### SELECTED EXTRACT
= = =

Am I missing a downside to a inboard jet? If I was to buy an outboard jet to get 30-40 mph Id need bigger than a 60/40 which weigh 200-300 pounds and a good used one is 4k plus. So far Im 600 into the motor and parts and probably by the end of welding/ fabrication maybe another 3k into it on the high side and I end up with a lighter faster boat. Are these engines less reliable and more prone to break?


----------



## Ranchero50 (May 28, 2014)

The only downside so far has been picking up trash or maybe the rear deck doghouse. My doghouse isn't huge with the horizontal shaft engine and axial pump. I think a lot of the 'problem' was the original ski power plant was expensive and the Tracker I/B jet was not very popular (again, cost a good bit more vs. an outboard) and the engine did not perform well. The tracker was a vertical shaft centrifugal pump which made it taller and that doghouse was a PITA to fish around.

Picking up trash is just something you have to deal with. A potato chip bag will stop a jet dead if the impeller can't get to it. Weed beds suck at idle but I can blast over them at speed and not pick anything up except water. A short rake or just design your hull so you can reach under the transom and pull the clumps out. O/B jet guys have the same problems only they can tilt the engine up to clear it.


----------



## amk (May 28, 2014)

you ever had to pull the pump housing to get anything caught in the impeller or will the impeller spit it out?


----------



## JL8Jeff (May 28, 2014)

= = =

### GIVEN MATERIAL
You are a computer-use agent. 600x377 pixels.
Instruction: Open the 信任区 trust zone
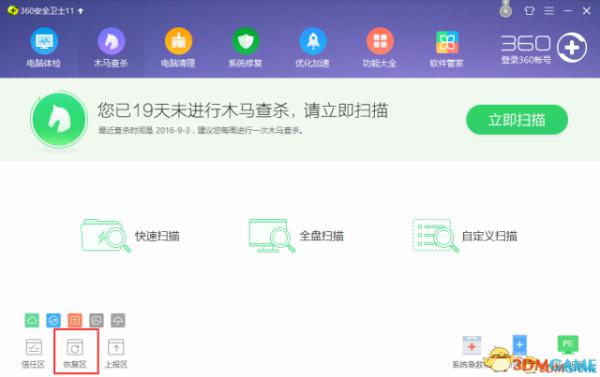33,353

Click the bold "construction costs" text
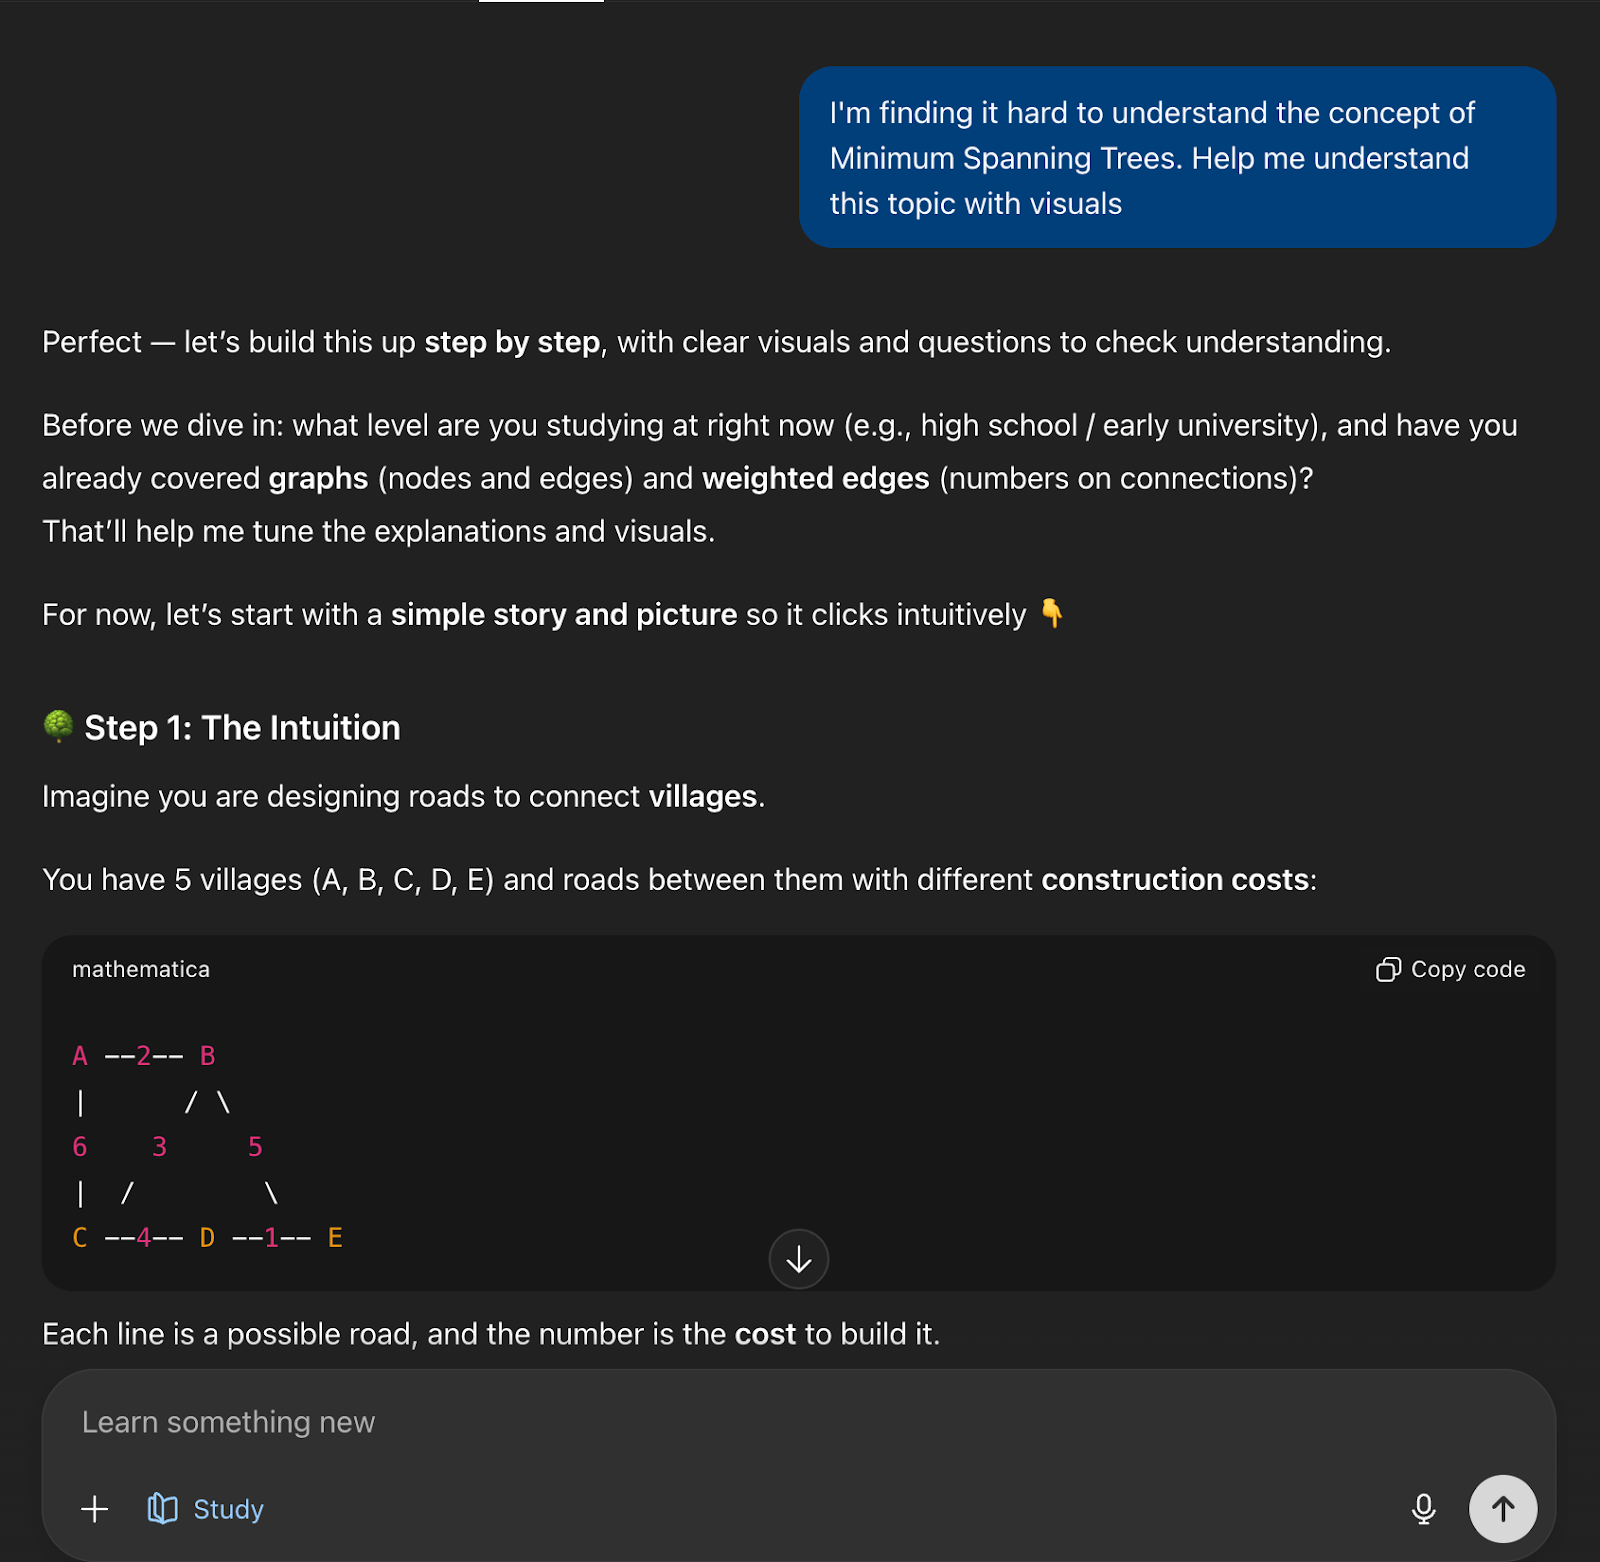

= = =

### SET TASK
Repeat the forum thread on inboard jet boats word for word, from start to finish. The material comes from a separate source and is unrelated to the thread above.

### WRITTEN SOLUTION
Am I missing a downside to a inboard jet? If I was to buy an outboard jet to get 30-40 mph Id need bigger than a 60/40 which weigh 200-300 pounds and a good used one is 4k plus. So far Im 600 into the motor and parts and probably by the end of welding/ fabrication maybe another 3k into it on the high side and I end up with a lighter faster boat. Are these engines less reliable and more prone to break?


----------



## Ranchero50 (May 28, 2014)

The only downside so far has been picking up trash or maybe the rear deck doghouse. My doghouse isn't huge with the horizontal shaft engine and axial pump. I think a lot of the 'problem' was the original ski power plant was expensive and the Tracker I/B jet was not very popular (again, cost a good bit more vs. an outboard) and the engine did not perform well. The tracker was a vertical shaft centrifugal pump which made it taller and that doghouse was a PITA to fish around.

Picking up trash is just something you have to deal with. A potato chip bag will stop a jet dead if the impeller can't get to it. Weed beds suck at idle but I can blast over them at speed and not pick anything up except water. A short rake or just design your hull so you can reach under the transom and pull the clumps out. O/B jet guys have the same problems only they can tilt the engine up to clear it.


----------



## amk (May 28, 2014)

you ever had to pull the pump housing to get anything caught in the impeller or will the impeller spit it out?


----------



## JL8Jeff (May 28, 2014)